From Guerrilla Open Archives

14 minute read

On Data Refuge

This is the text of an essay I contributed to a pamphlet published by Memory of the World. I am deeply grateful to Memory of the World for inviting me to prepare this paper, for editing it, and for teaching me so much since then. The full pamphlet, including this essay and two others is available here: https://hcommons.org/deposits/item/hc:19825/

My goal in this paper is to tell the story of a grass-roots project called Data Refuge (http://www.datarefuge.org) that I helped to co-found shortly after, and in response to, the Trump election in the USA. Trump’s reputation as anti-science, and the promise that his administration would elevate people into positions of power with a track record of distorting, hiding, or obscuring the scientific evidence of climate change caused widespread concern that valuable federal data was now in danger. The Data Refuge project grew from the work of Professor Bethany Wiggin and the graduate students within the Penn Program in Environmental Humanities (PPEH), notably Patricia Kim, and was formed in collaboration with the Penn Libraries, where I work. In this paper, I will discuss the Data Refuge project, and call attention to a few of the challenges inherent in the effort, especially as they overlap with the goals of this collective.

I am not a scholar.
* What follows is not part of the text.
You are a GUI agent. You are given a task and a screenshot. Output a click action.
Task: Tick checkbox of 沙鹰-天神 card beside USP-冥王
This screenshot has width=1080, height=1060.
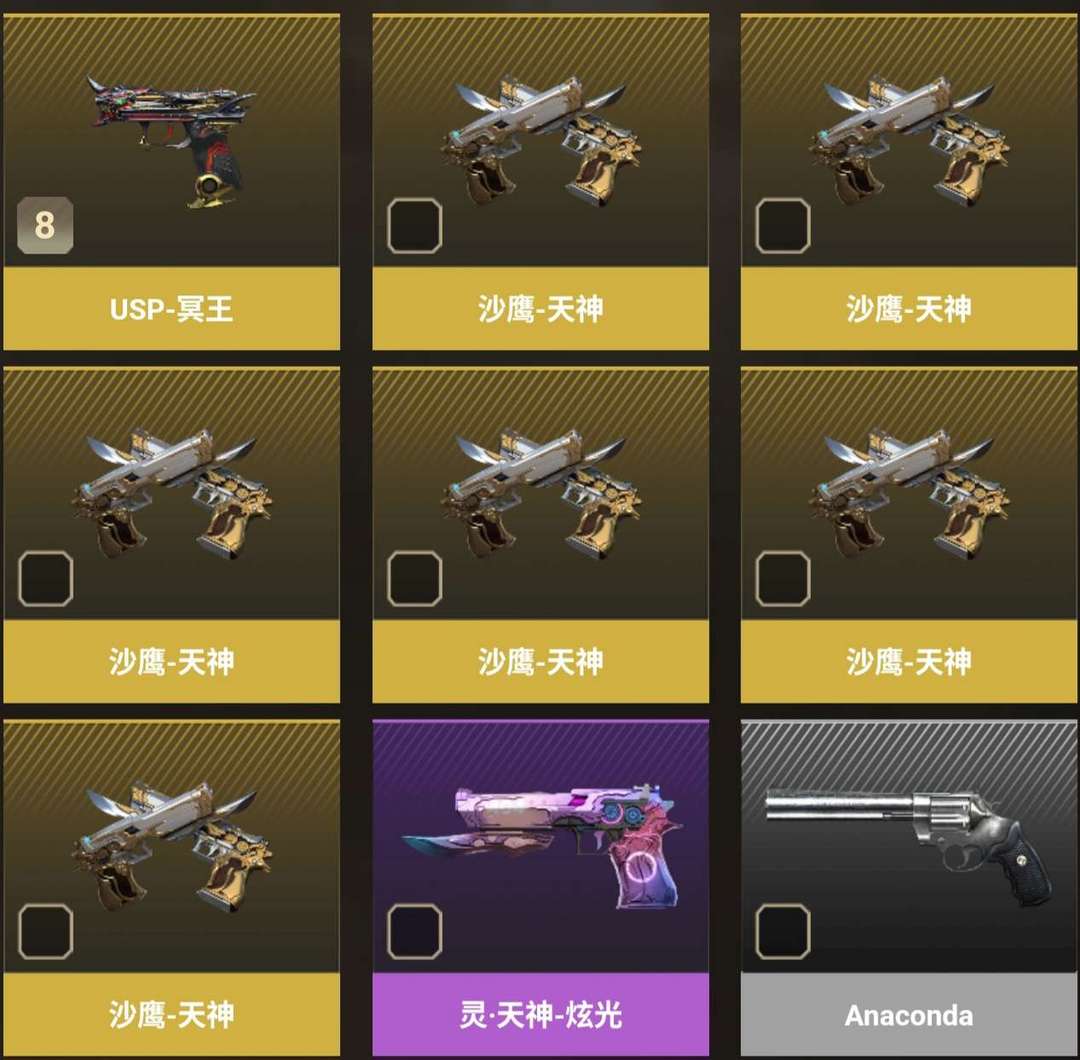click(415, 225)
Instead, I am a librarian, and my perspective as a practicing informational professional informs the way I approach this paper, which weaves together the practical and technical work of ‘saving data’ with the theoretical, systemic, and ethical issues that frame and inform what we have done. I work as the head of a relatively small and new department within the libraries of the University of Pennsylvania, in the city of Philadelphia, Pennsylvania, in the US. I was hired to lead the Digital Scholarship department in the spring of 2016, and most of the seven (soon to be eight) people within Digital Scholarship joined the library since then in newly created positions. Our group includes a mapping and spatial data librarian and three people focused explicitly on supporting the creation of new Digital Humanities scholarship. There are also two people in the department who provide services connected with digital scholarly open access publishing, including the maintenance of the Penn Libraries’ repository of open access scholarship, and one Data Curation and Management Librarian. This Data Librarian, Margaret Janz, started working with us in September 2016, and features heavily into the story I’m about to tell about our work helping to build Data Refuge. While Margaret and I were the main people in our department involved in the project, it is useful to understand the work we did as connected more broadly to the intersection of activities—from multimodal, digital, humanities creation to open access publishing across disciplines—represented in our department in Penn.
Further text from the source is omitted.